Filter the entries below, keeping only the lines that contain the string "will". Treat uppercase and lowercase letters as different.

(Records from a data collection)
- - -

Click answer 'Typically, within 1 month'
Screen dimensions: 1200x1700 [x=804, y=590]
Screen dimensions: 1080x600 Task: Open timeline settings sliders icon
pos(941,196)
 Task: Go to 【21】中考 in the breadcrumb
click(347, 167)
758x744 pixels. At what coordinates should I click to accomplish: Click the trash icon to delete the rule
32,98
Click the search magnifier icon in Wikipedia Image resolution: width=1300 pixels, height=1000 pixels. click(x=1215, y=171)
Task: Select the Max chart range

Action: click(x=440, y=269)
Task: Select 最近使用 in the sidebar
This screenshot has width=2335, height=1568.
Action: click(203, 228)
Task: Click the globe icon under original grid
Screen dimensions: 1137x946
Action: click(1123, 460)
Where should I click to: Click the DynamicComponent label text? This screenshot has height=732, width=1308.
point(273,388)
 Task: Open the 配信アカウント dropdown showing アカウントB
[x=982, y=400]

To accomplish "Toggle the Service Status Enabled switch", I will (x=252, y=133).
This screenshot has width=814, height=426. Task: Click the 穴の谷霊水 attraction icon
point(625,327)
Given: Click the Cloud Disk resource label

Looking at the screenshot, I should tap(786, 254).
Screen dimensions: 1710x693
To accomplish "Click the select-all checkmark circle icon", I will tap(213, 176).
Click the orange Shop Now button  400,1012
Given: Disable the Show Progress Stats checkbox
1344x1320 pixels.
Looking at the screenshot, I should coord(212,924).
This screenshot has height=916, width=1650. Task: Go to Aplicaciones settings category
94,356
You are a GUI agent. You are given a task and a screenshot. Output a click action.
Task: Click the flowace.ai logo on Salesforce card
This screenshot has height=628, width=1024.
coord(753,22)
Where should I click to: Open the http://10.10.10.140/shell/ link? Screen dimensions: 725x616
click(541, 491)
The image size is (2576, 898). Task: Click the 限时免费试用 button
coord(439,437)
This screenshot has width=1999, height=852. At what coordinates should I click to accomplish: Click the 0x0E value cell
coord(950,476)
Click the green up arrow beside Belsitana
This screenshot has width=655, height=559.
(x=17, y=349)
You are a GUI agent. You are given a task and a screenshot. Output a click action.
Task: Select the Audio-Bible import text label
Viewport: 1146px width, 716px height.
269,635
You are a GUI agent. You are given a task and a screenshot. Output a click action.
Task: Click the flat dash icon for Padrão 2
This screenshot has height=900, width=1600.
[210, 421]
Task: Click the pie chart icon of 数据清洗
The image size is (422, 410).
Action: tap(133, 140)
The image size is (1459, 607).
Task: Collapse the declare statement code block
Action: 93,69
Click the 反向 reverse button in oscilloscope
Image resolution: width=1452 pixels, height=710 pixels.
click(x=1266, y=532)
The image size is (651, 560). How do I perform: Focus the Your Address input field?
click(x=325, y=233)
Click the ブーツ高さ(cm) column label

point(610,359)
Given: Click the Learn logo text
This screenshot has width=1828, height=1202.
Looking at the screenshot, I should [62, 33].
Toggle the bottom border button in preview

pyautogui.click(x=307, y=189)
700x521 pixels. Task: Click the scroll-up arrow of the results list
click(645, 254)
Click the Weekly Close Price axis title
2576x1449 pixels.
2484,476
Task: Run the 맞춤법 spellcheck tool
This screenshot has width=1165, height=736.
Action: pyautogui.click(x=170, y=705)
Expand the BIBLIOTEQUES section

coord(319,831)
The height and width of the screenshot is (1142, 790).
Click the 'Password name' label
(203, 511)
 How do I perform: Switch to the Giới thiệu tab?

- - -

Task result:
To accomplish "Toggle the Service Status Enabled switch", I will (x=252, y=133).
To accomplish "Click the select-all checkmark circle icon", I will tap(213, 176).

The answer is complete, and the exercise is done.